Kanyakumari district is home to nearly 1.7 million people. In 44 villages, 36,000 families are dependent on fishing. Nearly 4,000 hectares of land is under inland fishing.

“Colachel has always been a fishing harbour. The livelihood of most people around this harbour is fisheries dependent,” Ossie Fernandes, convenor of Coastal Action Network, an umbrella organization for 7,000 fishing hamlets on the Tamil Nadu coast, told IANS.

People here took to trawler fishing in a big way, until in the 1990s, he explained, “when fishermen with small boats began to assert their rights to the marine wealth in these waters”.

“This is a harbour for sustainable fishing and development. If 2,000 acres and the related sea front becomes a container port open to international shipping, just imagine the displacement that will take place for the fishing community,” he added.

The area has already seen two massive statues built over the decades - moves that conservationists called a blow to the pristine beauty of the place.

With an area of 1,672 sq km, it has about 70 km of shoreline on the west coast, beginning at the Vivekananda Rock. On this rock, in 1893, early Indian nationalist Vivekananda sat in meditation.
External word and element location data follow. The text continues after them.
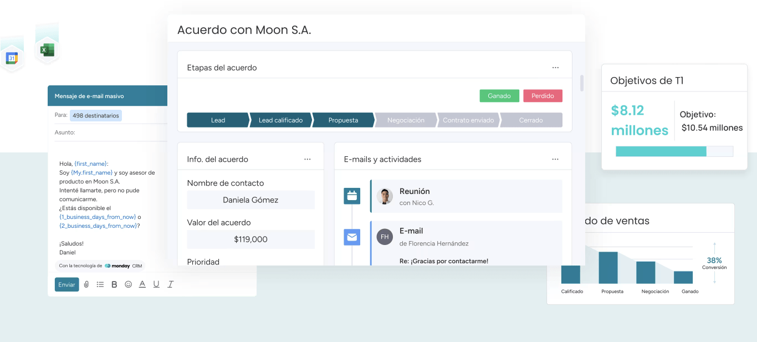This screenshot has width=757, height=342.
Task: Mark the deal as Ganado
Action: (x=499, y=96)
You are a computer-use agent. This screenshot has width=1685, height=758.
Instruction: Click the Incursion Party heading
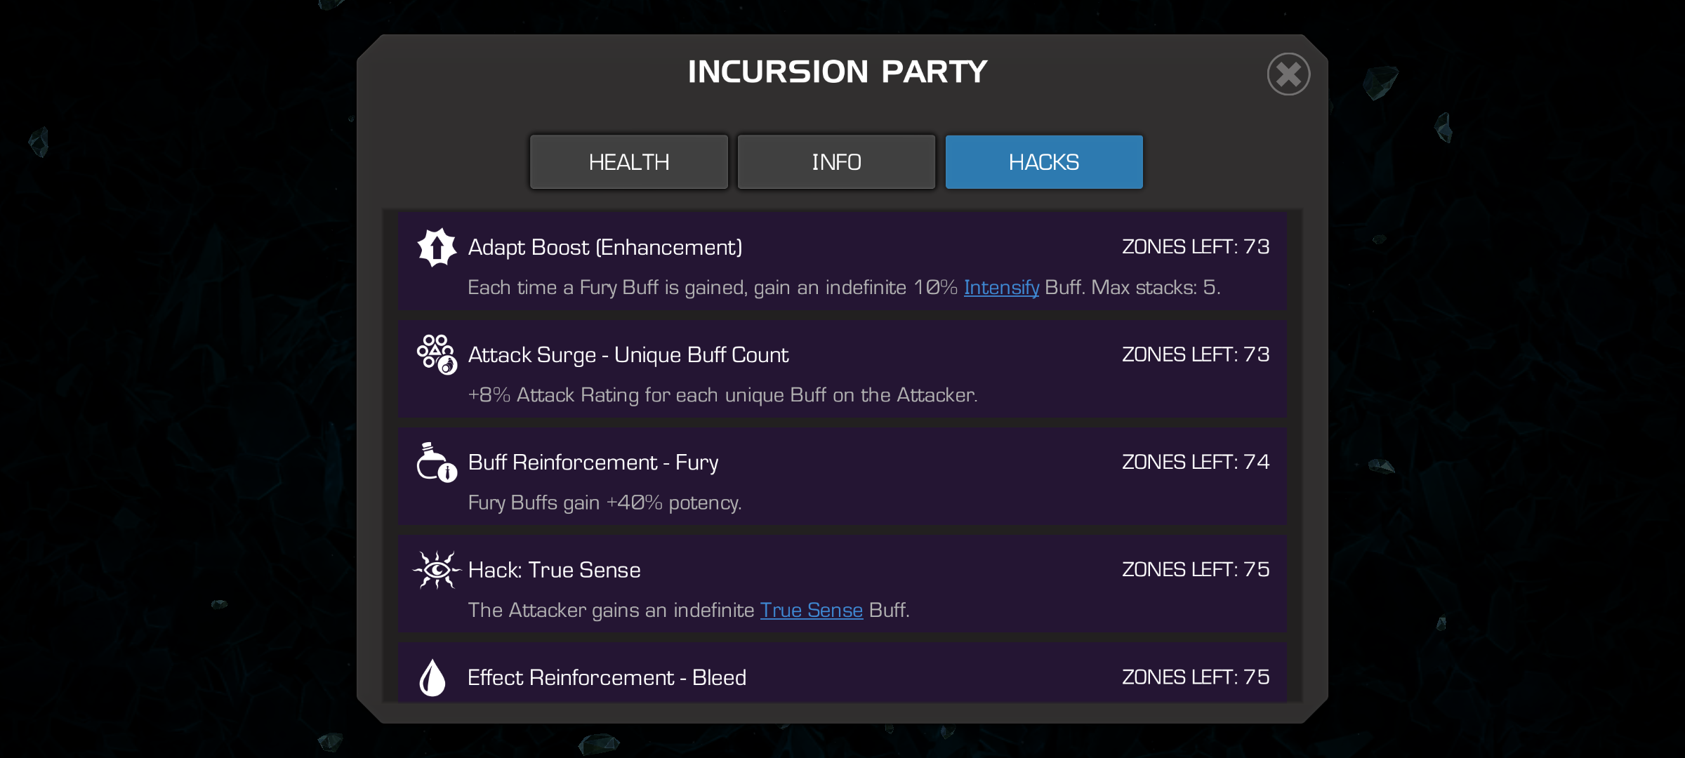[x=837, y=72]
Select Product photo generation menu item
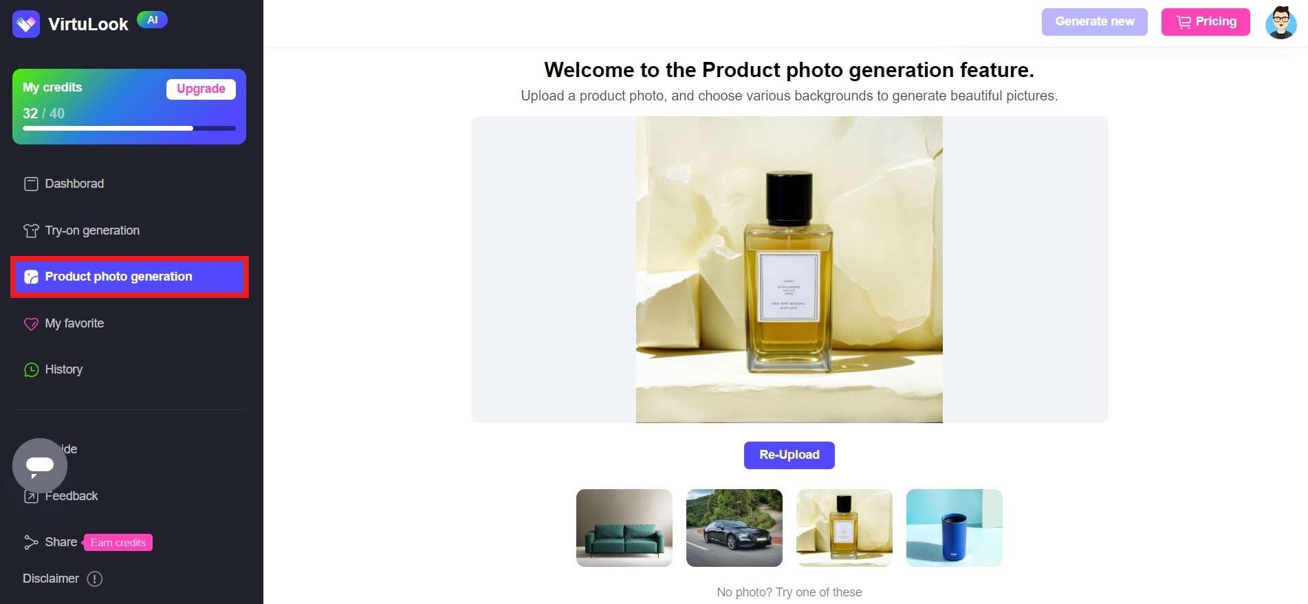1308x604 pixels. pos(129,277)
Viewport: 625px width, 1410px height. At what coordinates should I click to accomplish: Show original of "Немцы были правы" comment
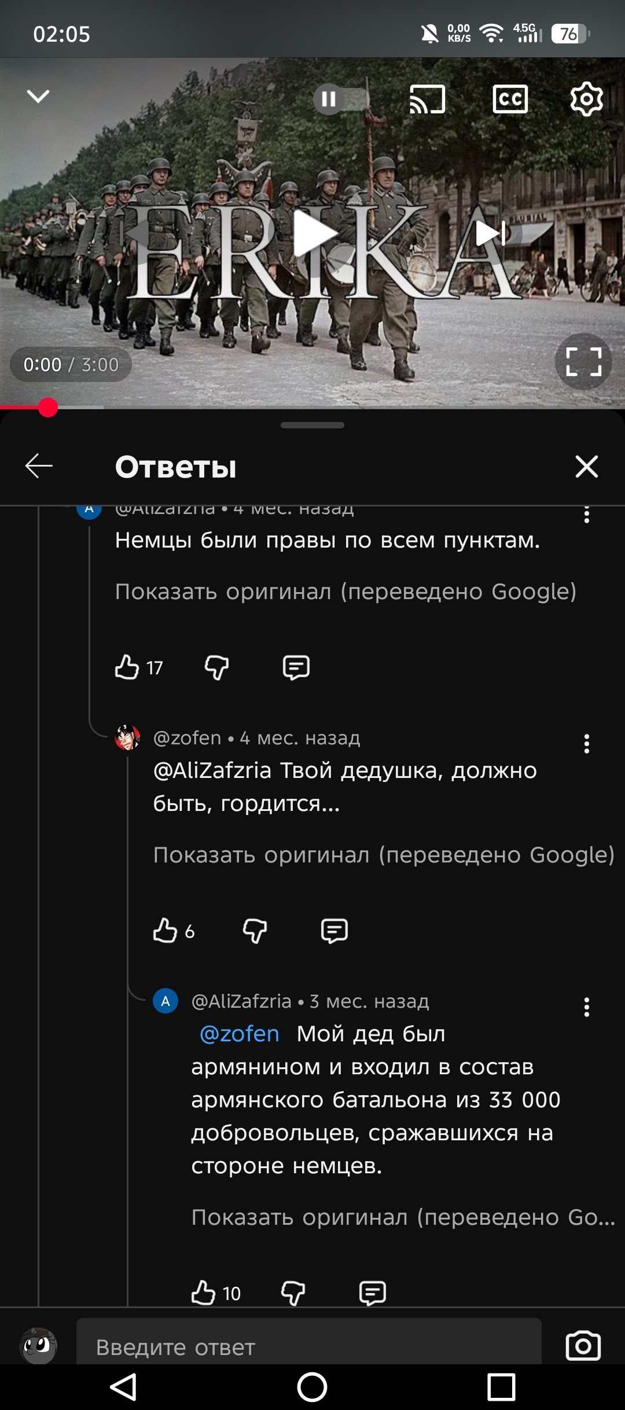pos(345,592)
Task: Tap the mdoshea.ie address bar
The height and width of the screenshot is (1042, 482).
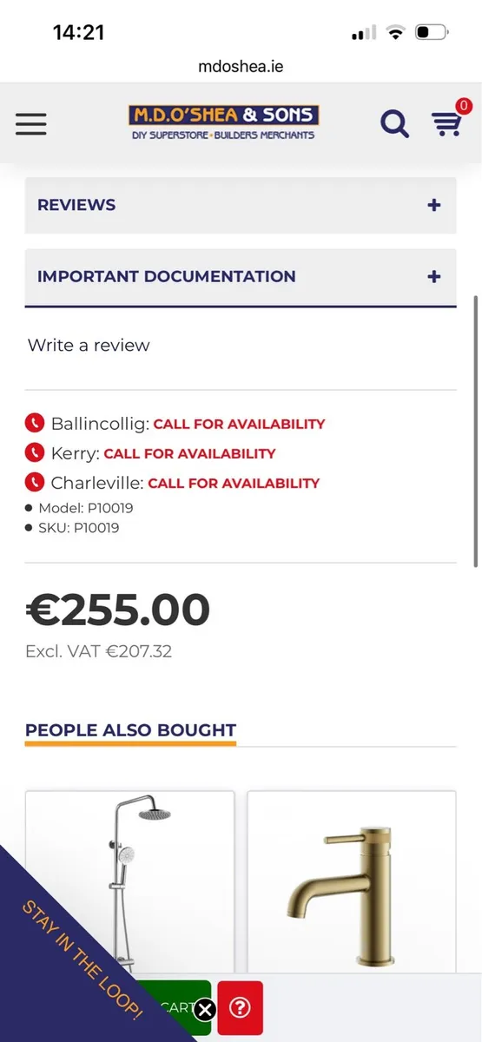Action: coord(241,66)
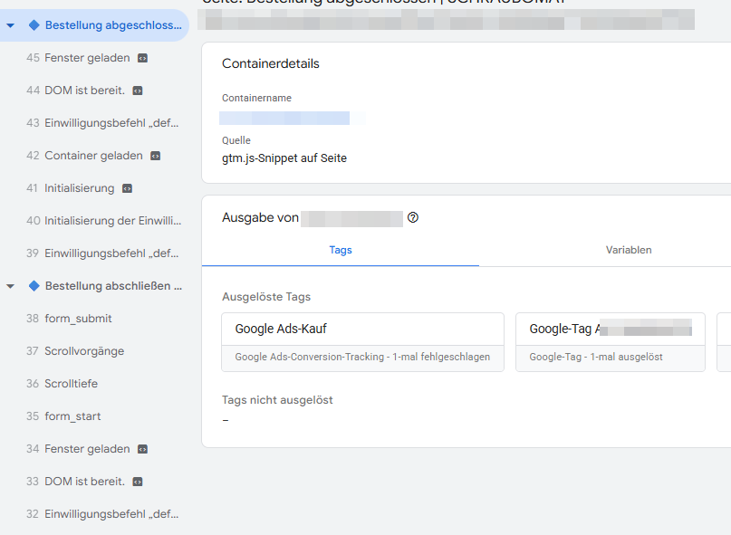The height and width of the screenshot is (535, 731).
Task: Click code icon next to event 44 DOM ist bereit
Action: [137, 91]
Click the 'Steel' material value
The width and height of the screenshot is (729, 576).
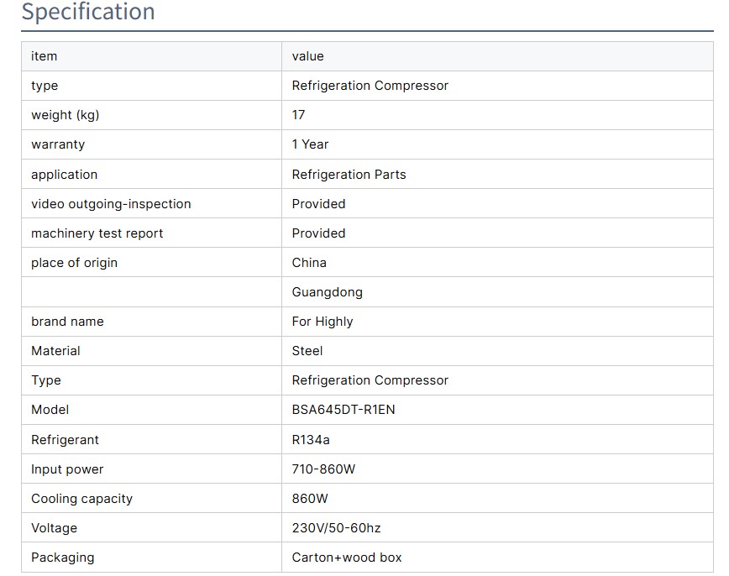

Not to be outdone, the DMK put up a massive memorial to Tamil saint Thiruvalluvar at the site in 2000.

And now comes the Colachel port project.

On April 17, the Rajya Sabha was told that “non-major ports are under the overall jurisdiction of the respective state governments” and that the government of Tamil Nadu had requested permission to develop Colachal as a “major port”.

“M/s Sethusamudram Corporation has been directed to conduct Techno-Economic Feasibility Studies, prepare a detailed project report as well as environmental impact assessment studies for this purpose”, Shipping Minister T.R. Baalu, who is from the DMK, said in a written reply in the house.

On April 18, the secretary in the department of shipping, A.P.V.N. Sarma, made a site visit and told the media that “2,000 acres of coastal land will be needed” for the container terminal, destined to become “one of the world’s eight major cargo-handling ports”.

Earlier the central government’s Sethusamudram project off the Tamil Nadu coast had run into controversy with conservationists and Hindu right-wingers. The project involves dredging a canal in the narrow strip of sea between India and Sri Lanka. Environmental groups opposed it, saying it would destroy the fragile ecosystem of the area.